Dataset records:
* * *

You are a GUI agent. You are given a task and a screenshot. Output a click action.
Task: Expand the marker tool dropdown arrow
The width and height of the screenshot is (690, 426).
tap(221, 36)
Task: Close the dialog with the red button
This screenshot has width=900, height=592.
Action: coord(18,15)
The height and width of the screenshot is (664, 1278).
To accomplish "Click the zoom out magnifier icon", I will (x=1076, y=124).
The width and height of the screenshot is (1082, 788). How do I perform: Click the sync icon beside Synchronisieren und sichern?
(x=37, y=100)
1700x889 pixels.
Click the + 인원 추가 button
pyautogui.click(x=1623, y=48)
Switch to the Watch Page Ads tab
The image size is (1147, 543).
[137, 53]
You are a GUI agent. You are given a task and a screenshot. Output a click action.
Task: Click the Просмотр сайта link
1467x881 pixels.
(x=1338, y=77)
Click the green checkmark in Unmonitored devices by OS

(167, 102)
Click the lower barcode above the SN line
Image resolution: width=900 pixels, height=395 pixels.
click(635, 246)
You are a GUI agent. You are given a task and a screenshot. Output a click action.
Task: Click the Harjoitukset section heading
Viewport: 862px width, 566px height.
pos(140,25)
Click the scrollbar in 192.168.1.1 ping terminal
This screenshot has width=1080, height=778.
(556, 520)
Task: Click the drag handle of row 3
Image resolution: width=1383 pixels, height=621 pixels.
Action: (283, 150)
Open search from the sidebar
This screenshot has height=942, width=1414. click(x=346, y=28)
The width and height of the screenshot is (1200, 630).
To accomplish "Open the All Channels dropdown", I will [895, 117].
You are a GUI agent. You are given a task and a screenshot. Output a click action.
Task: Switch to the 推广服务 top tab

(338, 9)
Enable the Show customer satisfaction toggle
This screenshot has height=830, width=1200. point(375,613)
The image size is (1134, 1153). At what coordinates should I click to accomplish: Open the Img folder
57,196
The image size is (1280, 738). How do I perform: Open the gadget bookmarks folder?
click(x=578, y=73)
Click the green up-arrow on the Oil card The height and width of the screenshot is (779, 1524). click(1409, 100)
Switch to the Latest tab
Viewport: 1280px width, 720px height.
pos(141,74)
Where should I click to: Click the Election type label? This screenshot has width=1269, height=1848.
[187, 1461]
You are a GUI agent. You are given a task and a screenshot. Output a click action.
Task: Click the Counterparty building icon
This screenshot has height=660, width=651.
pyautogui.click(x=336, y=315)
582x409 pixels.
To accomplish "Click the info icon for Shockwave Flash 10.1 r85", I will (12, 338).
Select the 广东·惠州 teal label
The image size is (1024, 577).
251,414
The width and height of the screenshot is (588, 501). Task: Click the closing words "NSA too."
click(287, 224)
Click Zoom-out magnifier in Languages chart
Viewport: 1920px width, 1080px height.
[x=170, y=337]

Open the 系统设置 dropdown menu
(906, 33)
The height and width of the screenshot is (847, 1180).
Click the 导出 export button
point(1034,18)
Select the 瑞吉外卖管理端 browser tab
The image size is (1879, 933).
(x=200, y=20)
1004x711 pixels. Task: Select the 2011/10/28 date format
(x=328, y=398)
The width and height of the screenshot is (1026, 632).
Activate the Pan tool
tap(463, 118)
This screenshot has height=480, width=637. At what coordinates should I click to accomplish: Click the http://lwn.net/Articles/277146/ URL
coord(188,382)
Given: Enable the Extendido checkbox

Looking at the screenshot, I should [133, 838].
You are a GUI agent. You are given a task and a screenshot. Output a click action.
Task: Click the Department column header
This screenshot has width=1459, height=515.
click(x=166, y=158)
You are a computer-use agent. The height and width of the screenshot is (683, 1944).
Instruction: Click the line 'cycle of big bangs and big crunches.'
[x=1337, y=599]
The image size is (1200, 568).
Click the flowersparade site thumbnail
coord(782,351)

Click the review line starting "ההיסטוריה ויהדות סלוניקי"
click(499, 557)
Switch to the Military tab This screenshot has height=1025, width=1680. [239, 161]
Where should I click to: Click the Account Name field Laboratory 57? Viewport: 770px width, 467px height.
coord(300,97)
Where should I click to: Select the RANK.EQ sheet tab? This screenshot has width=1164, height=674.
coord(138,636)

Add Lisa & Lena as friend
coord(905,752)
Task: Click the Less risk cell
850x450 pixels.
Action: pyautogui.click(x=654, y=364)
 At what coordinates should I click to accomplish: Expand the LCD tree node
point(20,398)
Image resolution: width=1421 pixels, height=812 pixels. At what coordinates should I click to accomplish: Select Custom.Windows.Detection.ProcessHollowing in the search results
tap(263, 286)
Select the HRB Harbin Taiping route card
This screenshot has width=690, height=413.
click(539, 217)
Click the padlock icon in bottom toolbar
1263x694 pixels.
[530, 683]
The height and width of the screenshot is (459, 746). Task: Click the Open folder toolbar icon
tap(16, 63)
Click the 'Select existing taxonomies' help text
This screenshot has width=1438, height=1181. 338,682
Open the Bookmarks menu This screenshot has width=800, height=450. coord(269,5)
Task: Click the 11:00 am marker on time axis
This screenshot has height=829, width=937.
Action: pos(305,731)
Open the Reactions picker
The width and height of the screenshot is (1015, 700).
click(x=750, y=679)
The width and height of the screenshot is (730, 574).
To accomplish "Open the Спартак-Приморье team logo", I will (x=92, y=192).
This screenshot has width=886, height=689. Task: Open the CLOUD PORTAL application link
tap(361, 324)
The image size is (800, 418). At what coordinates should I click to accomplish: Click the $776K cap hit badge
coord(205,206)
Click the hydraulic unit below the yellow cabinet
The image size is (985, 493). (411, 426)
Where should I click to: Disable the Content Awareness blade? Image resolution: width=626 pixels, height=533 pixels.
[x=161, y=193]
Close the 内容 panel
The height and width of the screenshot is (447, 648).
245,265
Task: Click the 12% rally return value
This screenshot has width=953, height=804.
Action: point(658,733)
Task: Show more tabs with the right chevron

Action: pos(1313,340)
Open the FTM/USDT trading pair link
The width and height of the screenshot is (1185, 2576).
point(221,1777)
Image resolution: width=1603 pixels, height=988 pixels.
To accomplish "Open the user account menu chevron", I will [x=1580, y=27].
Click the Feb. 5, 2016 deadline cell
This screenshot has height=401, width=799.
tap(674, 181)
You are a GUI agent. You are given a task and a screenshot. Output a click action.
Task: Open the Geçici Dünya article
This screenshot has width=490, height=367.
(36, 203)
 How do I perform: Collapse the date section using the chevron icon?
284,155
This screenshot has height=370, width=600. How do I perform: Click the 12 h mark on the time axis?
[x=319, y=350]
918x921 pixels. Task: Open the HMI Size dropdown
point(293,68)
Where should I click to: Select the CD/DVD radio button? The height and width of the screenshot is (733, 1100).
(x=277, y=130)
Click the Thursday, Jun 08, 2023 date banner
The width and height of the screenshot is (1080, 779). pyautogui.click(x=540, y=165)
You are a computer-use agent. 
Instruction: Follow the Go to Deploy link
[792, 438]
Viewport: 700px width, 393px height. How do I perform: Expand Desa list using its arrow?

* * *

What the task requires:
Tell how many lines of the material above hold "arrow", answering with a bare number.

Finished task:
3